If anything, Sunday's election results in France should serve as a stern warning to Islamists, who have sought to subdue Europe either by force or by emigration: the continent's "tolerance" is running out.
Marine Le Pen, long considered a fringe politician of the far-right, another of the anti-European Union populists, took second in the first round of voting among the 11 candidates on the ballot. She now moves into a head-to-head runoff election against the favorite in the race, Emanuel Macron, a political centrist who wants to maintain the EU relationship and takes a much softer view on immigration policy.

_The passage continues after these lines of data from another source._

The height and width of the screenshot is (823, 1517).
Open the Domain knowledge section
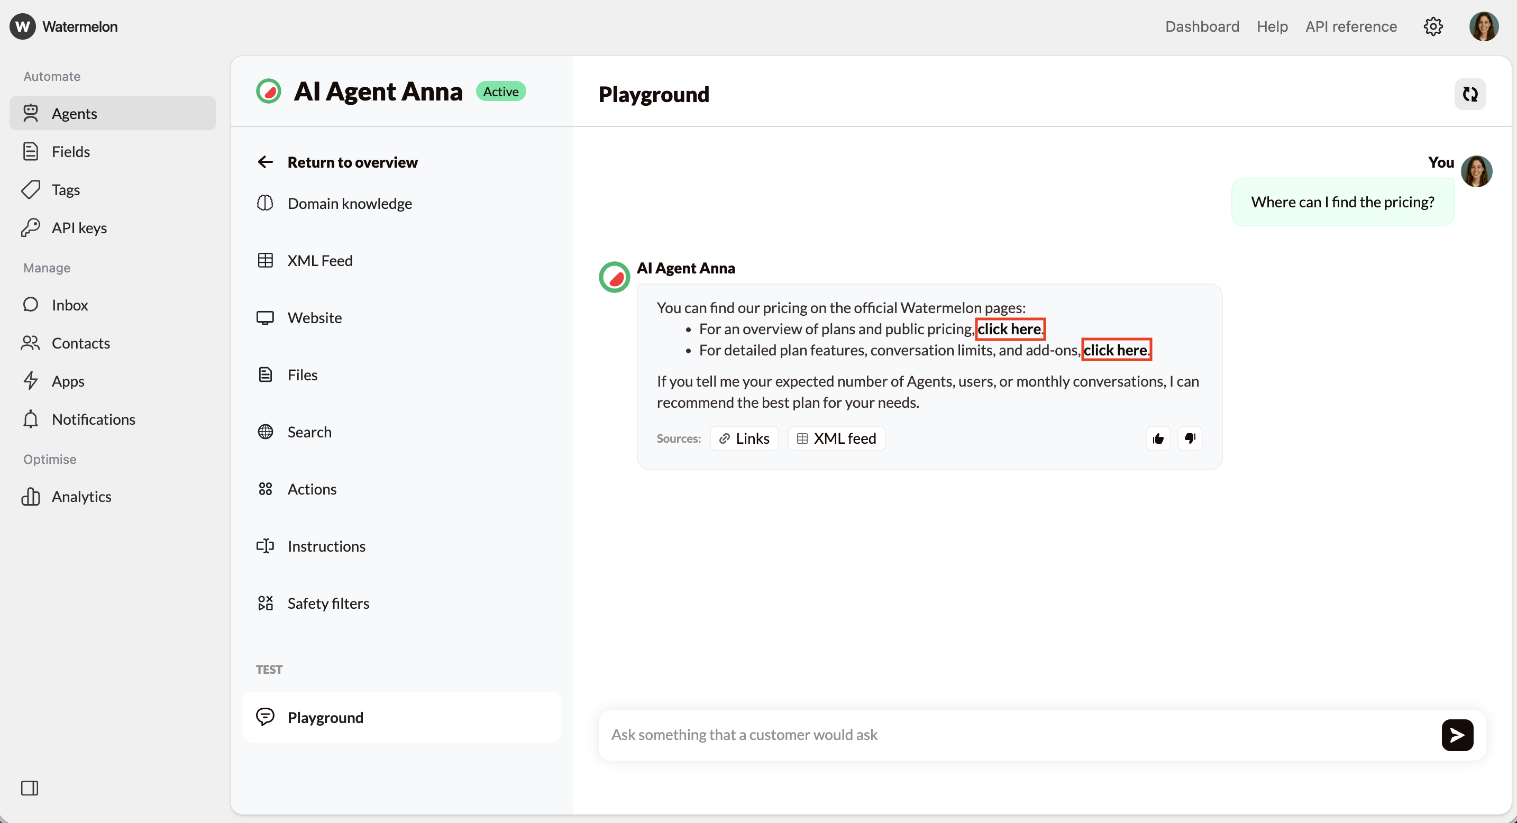pyautogui.click(x=349, y=204)
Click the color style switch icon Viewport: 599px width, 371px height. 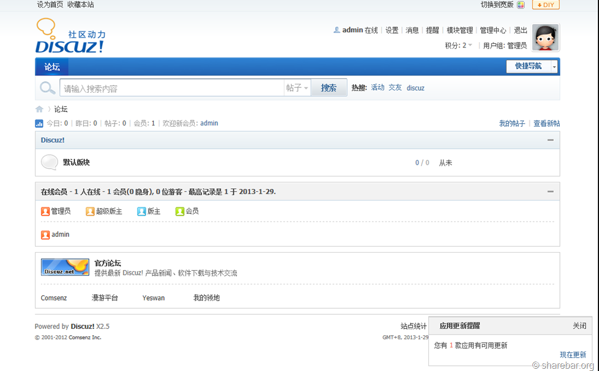tap(521, 5)
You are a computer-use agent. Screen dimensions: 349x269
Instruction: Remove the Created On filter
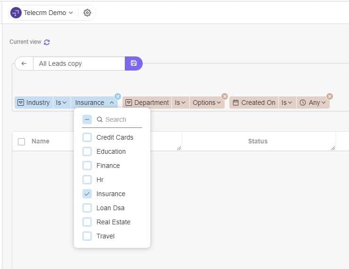(x=330, y=96)
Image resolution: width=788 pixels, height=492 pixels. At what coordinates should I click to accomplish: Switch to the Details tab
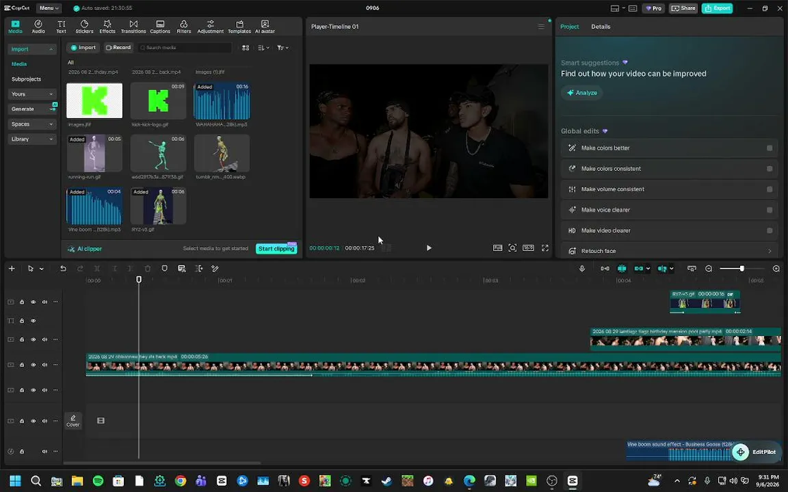coord(601,27)
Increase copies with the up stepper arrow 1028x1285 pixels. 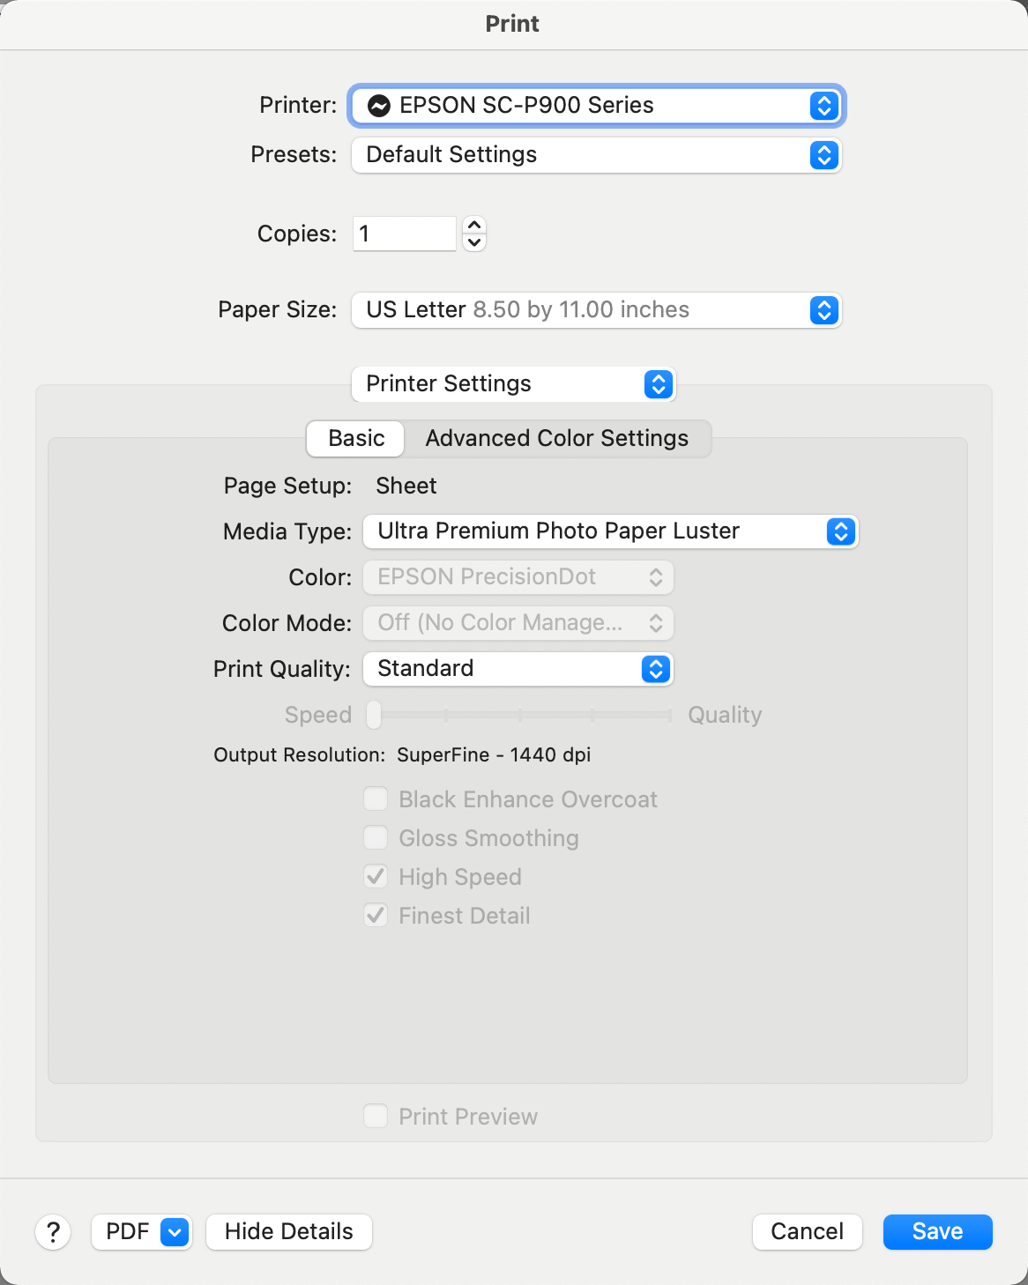pos(474,226)
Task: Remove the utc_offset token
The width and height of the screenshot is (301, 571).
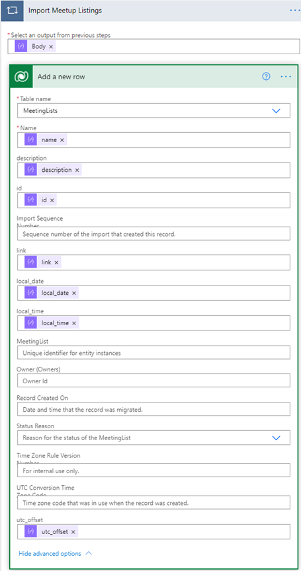Action: (73, 532)
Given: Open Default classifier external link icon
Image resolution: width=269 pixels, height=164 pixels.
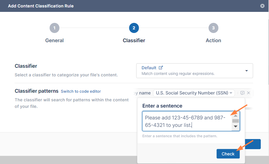Looking at the screenshot, I should (161, 68).
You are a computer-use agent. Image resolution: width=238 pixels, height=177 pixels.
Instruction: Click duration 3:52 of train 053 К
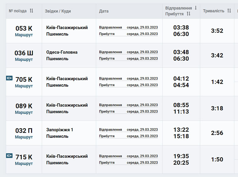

Le Pen, however, has continued to gain momentum—particularly after last week's terror attack in Paris. She told supporters at a rally Sunday night:
"The choice now is between wild globalization, a world in which terrorists can travel freely, and a France with strong borders. It is time to free the French people from the arrogant elite. I am the candidate of the people. I call all patriots wherever they come from, whatever their origin, to join me. What's at stake is France's survival."
In a move that is probably reminiscent to last year's American presidential campaign, Le Pen and her National Front party are frequently likened to the Nazis of 1920s and '30s Germany. In fact, the candidates of all the major parties—even the conservative Republicans—have urged their supporters to back Macron.
Some in the media have attempted to paint the election as a surrogate battle between President Donald Trump, who is also a populist, and President Barack Obama, who publicly called to lend his support to Macron.
But the fact that a political party that has only ever qualified for the second round of the French presidential election is now polling with the support of nearly 40 percent of voters, and the alternative candidate is a centrist who is running his own independent campaign and was largely a political unknown until three years ago means the establishment has been rocked again. The people of Europe are demanding change, particularly when it comes to their own national security.
France is a linchpin, in many ways, for Europe. Islamists have, for decades, used its quirky immigration rules whereby a citizen from any former French colony or territory may immediately apply for French citizenship as a means to quickly infiltrate European culture. It also remains one of the most influential members of European Union—and will gain even more stature once Brexit is complete.
The runoff election between Le Pen and Macron will be held May 7.